Ikan Jabad (Tilefish)
Ikan jabad atau tilefish dikenal memiliki kadar merkuri tertinggi (1,123 ppm) karena umur panjangnya.
Ikan Orange Roughy
Ikan orange roughy, dengan umur hingga 150 tahun, memiliki kadar merkuri tinggi (0,571 ppm) karena akumulasi merkuri dalam jangka waktu panjang.
Ikan Marlin
Ikan marlin, dengan rasa daging yang unik, juga mengandung merkuri dalam jumlah yang cukup tinggi (0,485 ppm).
Ikan Barramundi (Bass)
Meskipun kadar merkurinya sedang (0,167 ppm), konsumsi ikan barramundi tetap perlu diperhatikan.
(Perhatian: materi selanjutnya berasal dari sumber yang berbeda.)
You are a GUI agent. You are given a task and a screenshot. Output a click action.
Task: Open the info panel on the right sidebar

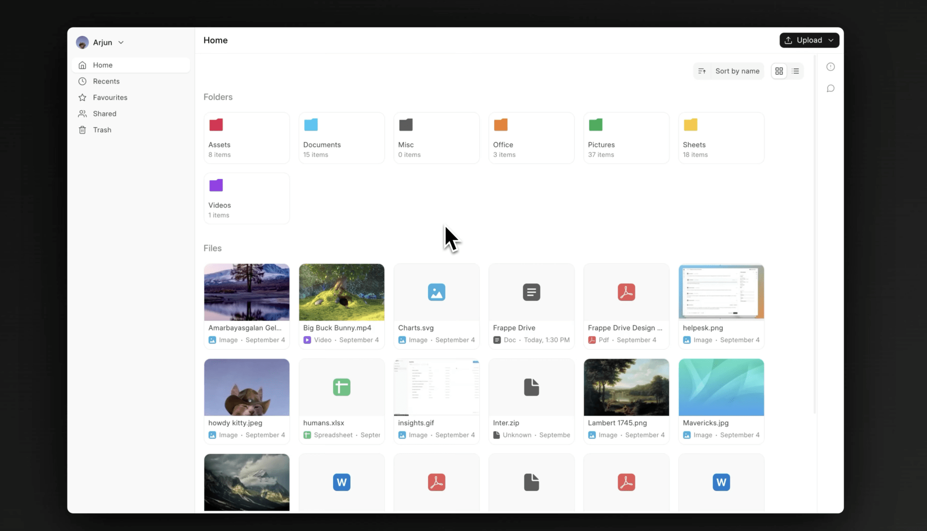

Tips Konsumsi Ikan yang Aman
Untuk mengurangi risiko paparan merkuri, penting untuk memilih jenis ikan dengan kadar merkuri rendah dan membatasi konsumsi ikan yang memiliki kadar merkuri tinggi.
Konsultasikan dengan dokter atau ahli gizi untuk mendapatkan panduan lebih lanjut mengenai konsumsi ikan yang aman dan sehat.
Perhatikan sumber ikan yang dikonsumsi, dan pastikan berasal dari sumber yang terpercaya dan terbebas dari kontaminasi.
Memvariasikan jenis ikan yang dikonsumsi juga dapat membantu mengurangi paparan merkuri secara keseluruhan.
Dengan memahami bahaya merkuri dan memperhatikan jenis ikan yang dikonsumsi, kita dapat menjaga kesehatan dan mengurangi risiko dampak negatif paparan merkuri terhadap tubuh. Penting untuk selalu mengutamakan pola makan yang seimbang dan bergizi.